Le rideau, motif clé de la peinture
métaphysique, a beau être ce qui sépare un espace ou une image d’une
autre ; il est aussi cet élément de décor qui révèle la doublure du monde,
en tout cas la promet. Il est paupière, ouverture sur l’invisible : c’est
le rideau qui cache aux profanes les images des dieux, le rideau circulaire qui
s’agite au souffle des prophéties, le rideau encore employé dans les églises
orthodoxes pour dissimuler le hiéron, le lieu sacré. Il symbolise un
mystère qu’il est interdit de violer, mais qui est peut-être un mystère
inexistant.
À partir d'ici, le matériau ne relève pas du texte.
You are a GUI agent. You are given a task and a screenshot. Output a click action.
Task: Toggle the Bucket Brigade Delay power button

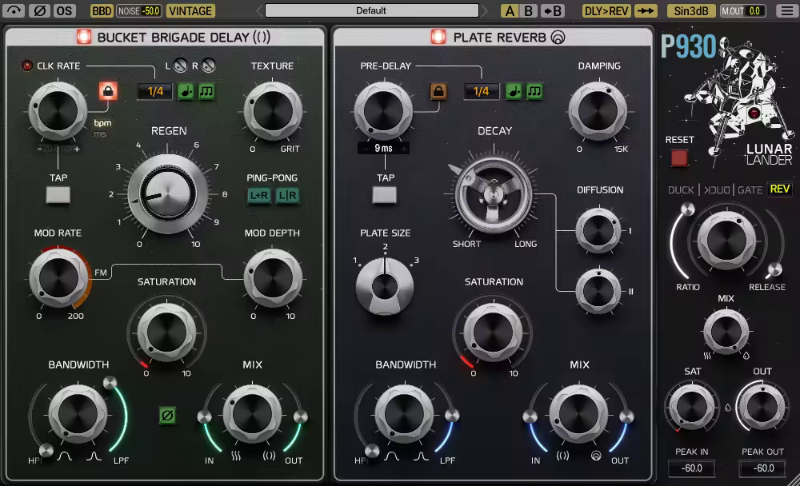tap(84, 37)
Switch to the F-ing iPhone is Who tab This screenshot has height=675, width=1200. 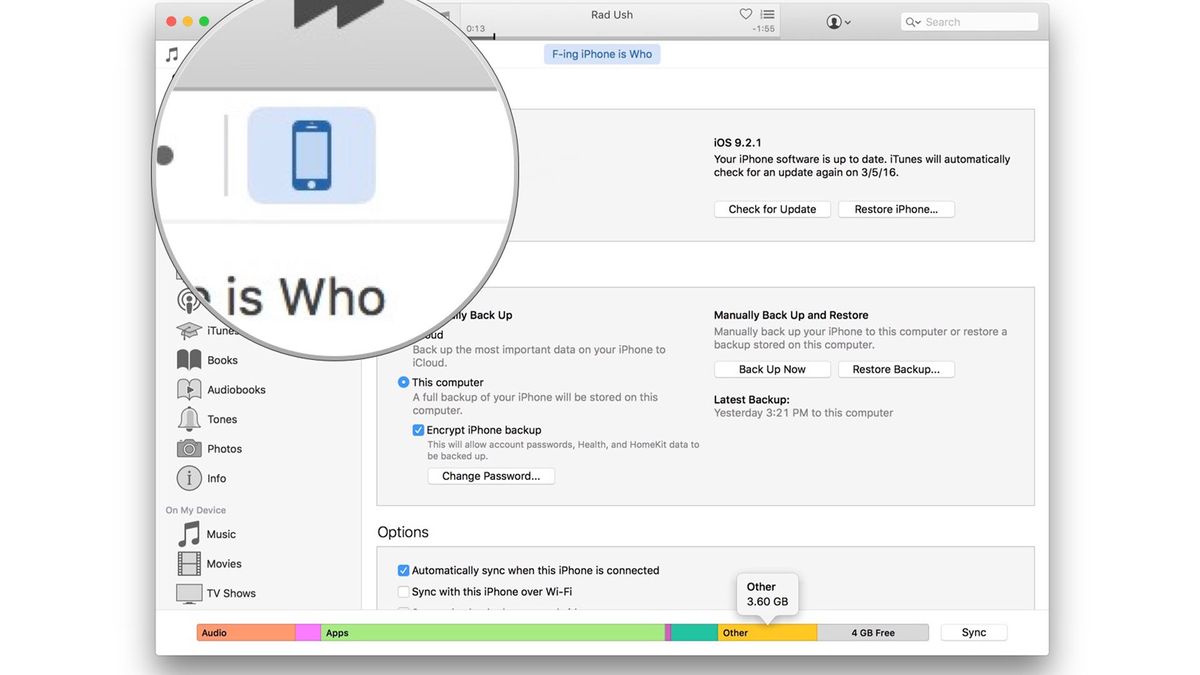(x=601, y=53)
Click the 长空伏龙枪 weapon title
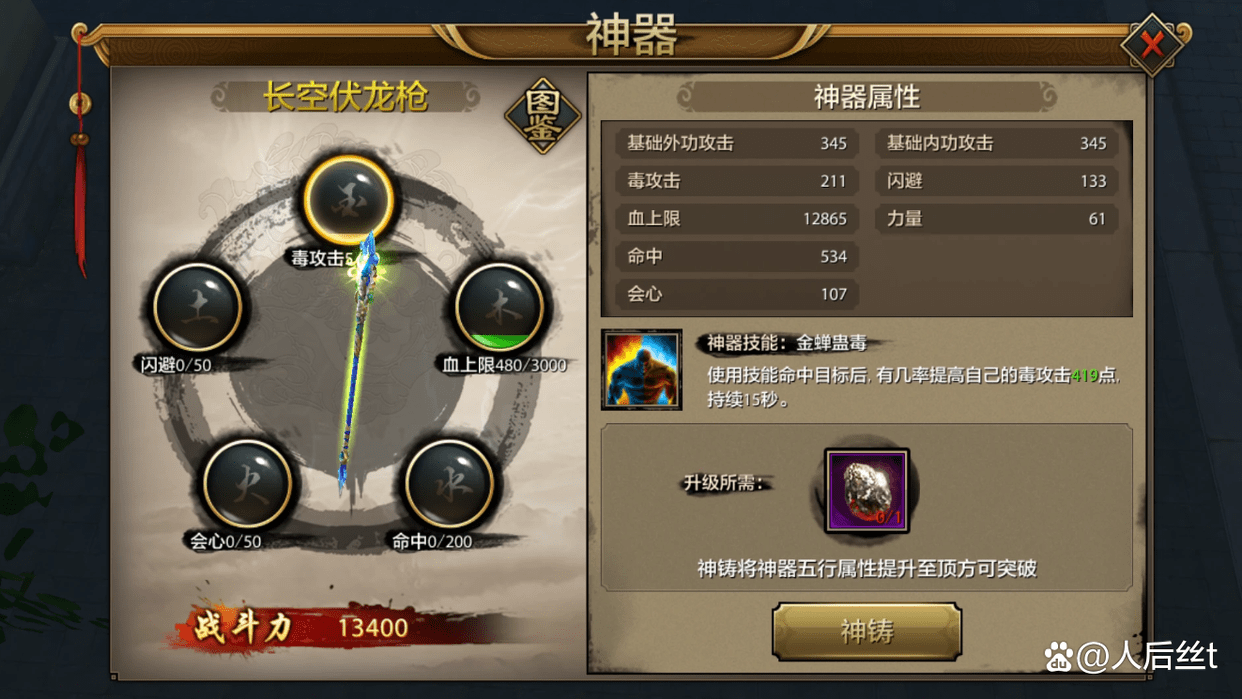 346,97
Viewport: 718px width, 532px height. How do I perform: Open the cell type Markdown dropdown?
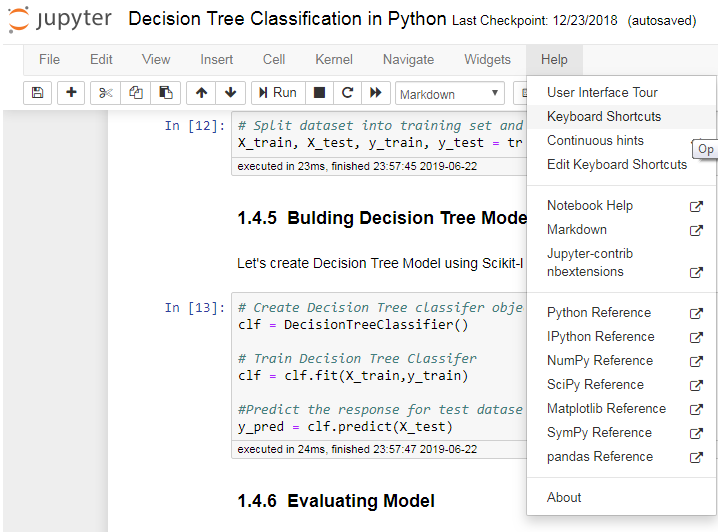450,94
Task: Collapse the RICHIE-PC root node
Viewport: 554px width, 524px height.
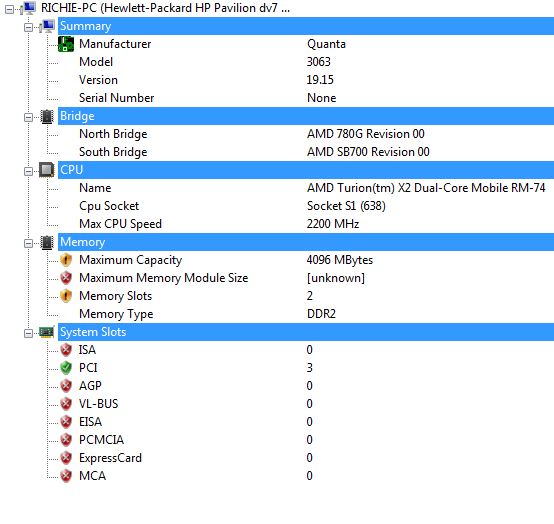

Le moment clé de l’enquête menée par Jessica Harper dans Suspiria
se résume d’ailleurs à un seul geste sur lequel Argento insiste beaucoup :
au terme de son parcours, la jeune femme après avoir découvert une tenture
dissimulant un couloir courbe, pénètre dans le repaire d’Héléna Markos et tire
enfin le bon rideau derrière lequel apparaît la silhouette de la sorcière. Dans
les films d’Argento, tirer le rideau, c’est faire subir au plan une opération
de cataracte, autrement dit mettre un terme, au moins provisoirement, à
l’indécidabilité de l’image, fondement optique de l’énigme.